:: Deine Aufgabe ::
Gibst du die Zeilen unverändert aus, beginnend mit der Zeile, die „Task: Open the State/Province dropdown“ enthält, und endend mit der Zeile, die „Action: [x=650, y=483]“ enthält, beide eingeschlossen?
---
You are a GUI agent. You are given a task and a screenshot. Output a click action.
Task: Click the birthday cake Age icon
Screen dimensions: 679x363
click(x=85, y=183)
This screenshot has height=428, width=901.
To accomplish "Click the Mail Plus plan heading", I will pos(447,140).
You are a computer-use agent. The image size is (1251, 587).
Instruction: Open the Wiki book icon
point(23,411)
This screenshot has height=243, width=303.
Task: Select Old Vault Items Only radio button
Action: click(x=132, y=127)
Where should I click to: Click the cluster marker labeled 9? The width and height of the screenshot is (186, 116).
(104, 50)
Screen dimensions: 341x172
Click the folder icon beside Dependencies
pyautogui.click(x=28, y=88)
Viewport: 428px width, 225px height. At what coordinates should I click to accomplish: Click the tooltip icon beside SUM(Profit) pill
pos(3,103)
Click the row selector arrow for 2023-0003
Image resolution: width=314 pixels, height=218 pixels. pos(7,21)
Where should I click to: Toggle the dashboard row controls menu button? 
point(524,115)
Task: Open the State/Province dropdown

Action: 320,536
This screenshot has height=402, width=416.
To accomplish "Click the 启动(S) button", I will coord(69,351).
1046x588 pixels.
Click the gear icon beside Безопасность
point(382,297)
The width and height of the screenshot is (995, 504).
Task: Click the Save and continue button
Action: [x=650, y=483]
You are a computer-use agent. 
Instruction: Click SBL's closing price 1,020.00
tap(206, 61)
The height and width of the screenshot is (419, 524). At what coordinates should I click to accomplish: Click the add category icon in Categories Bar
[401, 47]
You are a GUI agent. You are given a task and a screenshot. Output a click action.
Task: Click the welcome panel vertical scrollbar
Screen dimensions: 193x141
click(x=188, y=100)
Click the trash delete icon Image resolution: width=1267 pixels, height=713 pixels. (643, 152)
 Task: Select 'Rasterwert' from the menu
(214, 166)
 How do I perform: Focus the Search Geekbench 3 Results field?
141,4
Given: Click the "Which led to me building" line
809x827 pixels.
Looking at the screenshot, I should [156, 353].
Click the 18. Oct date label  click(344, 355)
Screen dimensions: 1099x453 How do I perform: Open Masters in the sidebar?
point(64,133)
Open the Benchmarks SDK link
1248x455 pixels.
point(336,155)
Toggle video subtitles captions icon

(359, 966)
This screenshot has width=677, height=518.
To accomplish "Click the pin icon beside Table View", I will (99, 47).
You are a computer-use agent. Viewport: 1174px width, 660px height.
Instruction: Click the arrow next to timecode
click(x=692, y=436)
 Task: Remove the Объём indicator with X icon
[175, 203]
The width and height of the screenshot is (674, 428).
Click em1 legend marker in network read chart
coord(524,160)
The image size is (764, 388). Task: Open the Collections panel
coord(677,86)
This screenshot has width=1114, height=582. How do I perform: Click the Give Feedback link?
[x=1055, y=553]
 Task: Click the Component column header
---
:: Lösung ::
Task: Open the State/Province dropdown

Action: 320,536
This screenshot has height=402, width=416.
To accomplish "Click the 启动(S) button", I will coord(69,351).
1046x588 pixels.
Click the gear icon beside Безопасность
point(382,297)
The width and height of the screenshot is (995, 504).
Task: Click the Save and continue button
Action: [x=650, y=483]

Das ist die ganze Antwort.